** Opening Information provided block **

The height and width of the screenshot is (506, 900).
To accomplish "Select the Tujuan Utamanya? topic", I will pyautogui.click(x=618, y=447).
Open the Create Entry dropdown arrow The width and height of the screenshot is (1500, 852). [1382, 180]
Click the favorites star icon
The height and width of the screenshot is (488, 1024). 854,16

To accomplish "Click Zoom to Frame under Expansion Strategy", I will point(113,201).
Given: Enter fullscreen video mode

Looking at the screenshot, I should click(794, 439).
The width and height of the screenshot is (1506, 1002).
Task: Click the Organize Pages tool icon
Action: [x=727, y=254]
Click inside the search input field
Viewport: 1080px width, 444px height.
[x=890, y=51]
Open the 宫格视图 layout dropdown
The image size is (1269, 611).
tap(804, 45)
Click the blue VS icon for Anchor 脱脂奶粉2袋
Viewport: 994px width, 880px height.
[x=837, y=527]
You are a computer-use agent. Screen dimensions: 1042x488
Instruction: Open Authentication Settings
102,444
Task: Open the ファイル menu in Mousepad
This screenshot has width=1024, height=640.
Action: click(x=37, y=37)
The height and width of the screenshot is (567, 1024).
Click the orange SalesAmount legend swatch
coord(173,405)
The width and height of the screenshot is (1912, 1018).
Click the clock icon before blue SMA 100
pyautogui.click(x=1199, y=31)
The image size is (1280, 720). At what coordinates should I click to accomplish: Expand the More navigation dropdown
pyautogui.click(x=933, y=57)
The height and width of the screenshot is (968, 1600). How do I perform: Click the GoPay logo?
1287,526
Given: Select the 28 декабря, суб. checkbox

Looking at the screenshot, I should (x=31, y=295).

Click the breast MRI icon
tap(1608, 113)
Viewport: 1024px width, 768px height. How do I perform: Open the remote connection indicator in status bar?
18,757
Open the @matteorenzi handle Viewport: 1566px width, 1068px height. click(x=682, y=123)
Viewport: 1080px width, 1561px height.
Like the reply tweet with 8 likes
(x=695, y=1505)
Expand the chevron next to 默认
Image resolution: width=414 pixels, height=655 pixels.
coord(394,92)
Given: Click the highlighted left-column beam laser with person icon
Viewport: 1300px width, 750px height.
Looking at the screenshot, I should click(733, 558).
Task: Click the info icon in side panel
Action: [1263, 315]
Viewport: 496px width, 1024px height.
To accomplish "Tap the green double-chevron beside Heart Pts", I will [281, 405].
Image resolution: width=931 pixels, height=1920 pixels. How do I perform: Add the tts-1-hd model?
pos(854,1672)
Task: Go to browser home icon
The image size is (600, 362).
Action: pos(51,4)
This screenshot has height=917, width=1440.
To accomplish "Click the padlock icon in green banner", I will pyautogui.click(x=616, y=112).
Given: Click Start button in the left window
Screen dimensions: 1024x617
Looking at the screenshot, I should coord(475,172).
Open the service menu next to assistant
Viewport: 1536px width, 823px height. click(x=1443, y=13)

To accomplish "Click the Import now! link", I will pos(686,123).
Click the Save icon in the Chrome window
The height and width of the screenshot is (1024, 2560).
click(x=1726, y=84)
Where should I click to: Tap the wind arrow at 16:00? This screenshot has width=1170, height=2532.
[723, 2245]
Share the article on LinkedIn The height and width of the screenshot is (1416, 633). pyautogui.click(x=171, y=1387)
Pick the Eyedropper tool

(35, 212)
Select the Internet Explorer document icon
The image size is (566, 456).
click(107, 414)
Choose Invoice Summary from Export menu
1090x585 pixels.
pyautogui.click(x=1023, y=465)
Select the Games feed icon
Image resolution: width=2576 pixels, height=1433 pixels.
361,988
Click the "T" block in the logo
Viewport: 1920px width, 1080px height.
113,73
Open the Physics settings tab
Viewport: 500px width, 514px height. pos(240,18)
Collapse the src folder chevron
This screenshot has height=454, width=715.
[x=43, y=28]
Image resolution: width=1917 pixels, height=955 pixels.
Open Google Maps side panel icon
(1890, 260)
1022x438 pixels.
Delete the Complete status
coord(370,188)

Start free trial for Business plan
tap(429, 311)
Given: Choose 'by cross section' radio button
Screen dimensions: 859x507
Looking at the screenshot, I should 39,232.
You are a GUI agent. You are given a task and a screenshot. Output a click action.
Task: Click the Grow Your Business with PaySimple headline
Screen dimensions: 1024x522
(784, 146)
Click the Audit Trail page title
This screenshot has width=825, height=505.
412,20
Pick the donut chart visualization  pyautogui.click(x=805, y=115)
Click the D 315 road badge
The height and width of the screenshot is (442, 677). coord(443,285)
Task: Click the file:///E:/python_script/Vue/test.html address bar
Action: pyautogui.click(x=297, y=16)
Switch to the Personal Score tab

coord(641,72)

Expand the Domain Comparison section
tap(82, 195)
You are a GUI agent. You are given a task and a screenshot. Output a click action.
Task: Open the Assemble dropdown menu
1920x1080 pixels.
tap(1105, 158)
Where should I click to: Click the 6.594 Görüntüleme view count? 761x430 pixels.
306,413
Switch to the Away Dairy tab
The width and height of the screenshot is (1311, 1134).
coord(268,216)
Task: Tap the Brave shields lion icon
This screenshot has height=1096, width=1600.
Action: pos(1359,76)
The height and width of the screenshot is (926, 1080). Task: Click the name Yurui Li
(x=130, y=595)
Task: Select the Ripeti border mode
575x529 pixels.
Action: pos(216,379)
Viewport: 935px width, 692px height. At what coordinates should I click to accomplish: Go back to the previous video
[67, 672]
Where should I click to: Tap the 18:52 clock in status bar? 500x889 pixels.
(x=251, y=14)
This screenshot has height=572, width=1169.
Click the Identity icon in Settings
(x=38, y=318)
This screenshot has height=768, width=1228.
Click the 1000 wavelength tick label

** Closing Information provided block **

# Prompt:
Retype the listing above, word for word, from its first line to the line containing "Open the Create", both ends included.

# Exercise result:
The height and width of the screenshot is (506, 900).
To accomplish "Select the Tujuan Utamanya? topic", I will pyautogui.click(x=618, y=447).
Open the Create Entry dropdown arrow The width and height of the screenshot is (1500, 852). [1382, 180]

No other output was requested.